++++ Data records ++++

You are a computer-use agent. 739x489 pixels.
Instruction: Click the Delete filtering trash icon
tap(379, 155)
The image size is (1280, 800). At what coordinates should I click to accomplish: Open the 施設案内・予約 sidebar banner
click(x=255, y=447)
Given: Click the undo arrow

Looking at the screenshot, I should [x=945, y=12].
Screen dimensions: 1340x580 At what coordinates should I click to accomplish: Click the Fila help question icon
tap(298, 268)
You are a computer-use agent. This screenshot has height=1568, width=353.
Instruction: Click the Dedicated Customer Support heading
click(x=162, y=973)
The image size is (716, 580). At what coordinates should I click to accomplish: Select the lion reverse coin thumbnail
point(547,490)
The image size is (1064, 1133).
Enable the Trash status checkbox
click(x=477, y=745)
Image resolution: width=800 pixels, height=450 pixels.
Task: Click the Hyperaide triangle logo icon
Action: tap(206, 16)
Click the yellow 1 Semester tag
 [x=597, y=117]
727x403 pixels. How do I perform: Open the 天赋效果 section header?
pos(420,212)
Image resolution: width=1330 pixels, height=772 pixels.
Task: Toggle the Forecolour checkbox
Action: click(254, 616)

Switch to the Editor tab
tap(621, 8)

++++

Give each entry again, spelled exactly as shown.

• _Your solution_:
You are a computer-use agent. 739x489 pixels.
Instruction: Click the Delete filtering trash icon
tap(379, 155)
The image size is (1280, 800). At what coordinates should I click to accomplish: Open the 施設案内・予約 sidebar banner
click(x=255, y=447)
Given: Click the undo arrow

Looking at the screenshot, I should [x=945, y=12].
Screen dimensions: 1340x580 At what coordinates should I click to accomplish: Click the Fila help question icon
tap(298, 268)
You are a computer-use agent. This screenshot has height=1568, width=353.
Instruction: Click the Dedicated Customer Support heading
click(x=162, y=973)
The image size is (716, 580). At what coordinates should I click to accomplish: Select the lion reverse coin thumbnail
point(547,490)
The image size is (1064, 1133).
Enable the Trash status checkbox
click(x=477, y=745)
Image resolution: width=800 pixels, height=450 pixels.
Task: Click the Hyperaide triangle logo icon
Action: tap(206, 16)
Click the yellow 1 Semester tag
 [x=597, y=117]
727x403 pixels. How do I perform: Open the 天赋效果 section header?
pos(420,212)
Image resolution: width=1330 pixels, height=772 pixels.
Task: Toggle the Forecolour checkbox
Action: click(254, 616)

Switch to the Editor tab
tap(621, 8)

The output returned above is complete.